** Instructions for the task **
From the entries below, copy every line that has the word "computer".

** Data to use **
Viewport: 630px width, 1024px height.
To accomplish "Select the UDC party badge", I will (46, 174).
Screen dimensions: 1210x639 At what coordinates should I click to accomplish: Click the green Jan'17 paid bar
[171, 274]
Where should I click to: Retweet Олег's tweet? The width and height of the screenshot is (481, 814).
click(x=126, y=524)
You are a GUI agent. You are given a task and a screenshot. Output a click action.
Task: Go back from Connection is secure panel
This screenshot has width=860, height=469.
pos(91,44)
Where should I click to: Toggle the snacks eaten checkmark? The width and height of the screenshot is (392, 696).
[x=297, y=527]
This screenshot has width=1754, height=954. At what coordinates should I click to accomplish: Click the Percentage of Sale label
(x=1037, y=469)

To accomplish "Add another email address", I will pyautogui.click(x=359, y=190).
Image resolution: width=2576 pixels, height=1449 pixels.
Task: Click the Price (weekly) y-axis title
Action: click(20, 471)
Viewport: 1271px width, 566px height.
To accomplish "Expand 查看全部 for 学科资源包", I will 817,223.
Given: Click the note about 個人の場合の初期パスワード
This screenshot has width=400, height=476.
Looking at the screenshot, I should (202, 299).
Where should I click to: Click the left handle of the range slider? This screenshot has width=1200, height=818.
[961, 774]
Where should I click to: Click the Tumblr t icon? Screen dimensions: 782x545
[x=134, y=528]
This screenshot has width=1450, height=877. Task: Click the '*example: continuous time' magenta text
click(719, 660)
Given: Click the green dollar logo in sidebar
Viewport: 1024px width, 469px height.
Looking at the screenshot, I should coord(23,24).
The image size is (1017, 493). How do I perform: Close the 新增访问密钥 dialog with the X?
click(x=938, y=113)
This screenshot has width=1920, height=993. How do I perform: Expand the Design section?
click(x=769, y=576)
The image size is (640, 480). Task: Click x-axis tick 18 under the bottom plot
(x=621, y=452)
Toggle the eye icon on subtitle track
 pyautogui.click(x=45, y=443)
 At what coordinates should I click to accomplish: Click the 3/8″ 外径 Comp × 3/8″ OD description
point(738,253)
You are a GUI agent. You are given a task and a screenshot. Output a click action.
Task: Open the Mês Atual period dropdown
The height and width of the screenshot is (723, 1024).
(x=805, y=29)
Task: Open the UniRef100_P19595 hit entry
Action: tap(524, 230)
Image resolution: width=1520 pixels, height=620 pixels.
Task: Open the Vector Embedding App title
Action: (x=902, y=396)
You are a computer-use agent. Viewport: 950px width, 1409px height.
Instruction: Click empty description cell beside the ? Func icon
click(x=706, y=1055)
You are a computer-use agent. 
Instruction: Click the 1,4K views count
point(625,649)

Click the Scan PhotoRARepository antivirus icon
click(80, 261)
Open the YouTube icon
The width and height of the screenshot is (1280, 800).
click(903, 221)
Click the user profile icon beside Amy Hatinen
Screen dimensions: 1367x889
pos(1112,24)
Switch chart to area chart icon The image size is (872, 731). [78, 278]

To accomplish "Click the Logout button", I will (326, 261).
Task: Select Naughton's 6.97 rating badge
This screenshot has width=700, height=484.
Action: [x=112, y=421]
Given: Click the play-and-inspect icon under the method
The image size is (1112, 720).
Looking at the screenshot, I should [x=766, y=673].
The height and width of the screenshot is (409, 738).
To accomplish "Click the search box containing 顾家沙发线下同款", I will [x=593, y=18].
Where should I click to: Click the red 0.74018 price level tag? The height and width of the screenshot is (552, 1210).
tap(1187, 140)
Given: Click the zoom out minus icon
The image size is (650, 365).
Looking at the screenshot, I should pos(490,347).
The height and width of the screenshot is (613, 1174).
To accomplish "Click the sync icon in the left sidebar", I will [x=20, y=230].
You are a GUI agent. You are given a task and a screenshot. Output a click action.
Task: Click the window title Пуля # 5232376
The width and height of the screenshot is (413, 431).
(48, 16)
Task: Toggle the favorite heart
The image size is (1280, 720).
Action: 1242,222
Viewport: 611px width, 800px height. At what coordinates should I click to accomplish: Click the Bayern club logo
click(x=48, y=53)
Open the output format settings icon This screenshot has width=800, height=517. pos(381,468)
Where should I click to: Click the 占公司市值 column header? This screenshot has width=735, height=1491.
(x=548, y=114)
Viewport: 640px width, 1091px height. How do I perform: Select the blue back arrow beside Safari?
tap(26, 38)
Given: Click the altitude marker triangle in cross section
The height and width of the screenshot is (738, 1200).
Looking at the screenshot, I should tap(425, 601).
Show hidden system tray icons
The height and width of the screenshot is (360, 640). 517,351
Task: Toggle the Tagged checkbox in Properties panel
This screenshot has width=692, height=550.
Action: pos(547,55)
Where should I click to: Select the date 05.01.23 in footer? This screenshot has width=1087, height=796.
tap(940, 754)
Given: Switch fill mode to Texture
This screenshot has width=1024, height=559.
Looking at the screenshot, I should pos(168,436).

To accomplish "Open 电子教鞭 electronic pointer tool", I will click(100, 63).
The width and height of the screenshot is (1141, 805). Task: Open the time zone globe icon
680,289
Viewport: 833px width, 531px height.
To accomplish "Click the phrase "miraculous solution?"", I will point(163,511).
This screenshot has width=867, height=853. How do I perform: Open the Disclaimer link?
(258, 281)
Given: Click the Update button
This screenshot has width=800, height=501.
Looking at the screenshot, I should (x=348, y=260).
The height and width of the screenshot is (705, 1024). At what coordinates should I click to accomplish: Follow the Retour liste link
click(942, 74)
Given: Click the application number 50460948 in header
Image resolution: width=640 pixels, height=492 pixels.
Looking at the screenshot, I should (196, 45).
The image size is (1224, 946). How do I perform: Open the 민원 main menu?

** Result **
You are a computer-use agent. Viewport: 950px width, 1409px height.
You are a computer-use agent. 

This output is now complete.